# BRIEF 1
In the article on GPT-5.2, what basic reasoning error do early users report as an example?
# BRIEF 2
Reproduce the article on GPT-5.2 from "The latest iteration" to "robust general intelligence.".

# EXCERPT PROVIDED
[Start of section]
GPT-5.2 Faces Scrutiny: New Model's Real-World Performance Questioned Despite Benchmark Wins

The latest iteration of OpenAI’s large language model, GPT-5.2, is drawing unexpected criticism for its real-world performance, despite achieving high scores on traditional benchmarks. Early users report a series of concerning inconsistencies, including basic reasoning errors—such as miscounting letters in a word—and financially illogical advice, prompting an investigation into the model’s practical utility versus its statistical achievements. The hypothesis emerging from these observations is that GPT-5.2 may be ‘benchmark-maxed,’ optimized to excel on specific tests rather than demonstrating robust general intelligence.
[End of section]
# INFORMATION PROVIDED
[Start of section]
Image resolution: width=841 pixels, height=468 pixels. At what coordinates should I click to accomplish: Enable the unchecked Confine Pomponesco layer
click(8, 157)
[End of section]
# WRITTEN REPLY 1
Miscounting letters in a word.

# WRITTEN REPLY 2
The latest iteration of OpenAI’s large language model, GPT-5.2, is drawing unexpected criticism for its real-world performance, despite achieving high scores on traditional benchmarks. Early users report a series of concerning inconsistencies, including basic reasoning errors—such as miscounting letters in a word—and financially illogical advice, prompting an investigation into the model’s practical utility versus its statistical achievements. The hypothesis emerging from these observations is that GPT-5.2 may be ‘benchmark-maxed,’ optimized to excel on specific tests rather than demonstrating robust general intelligence.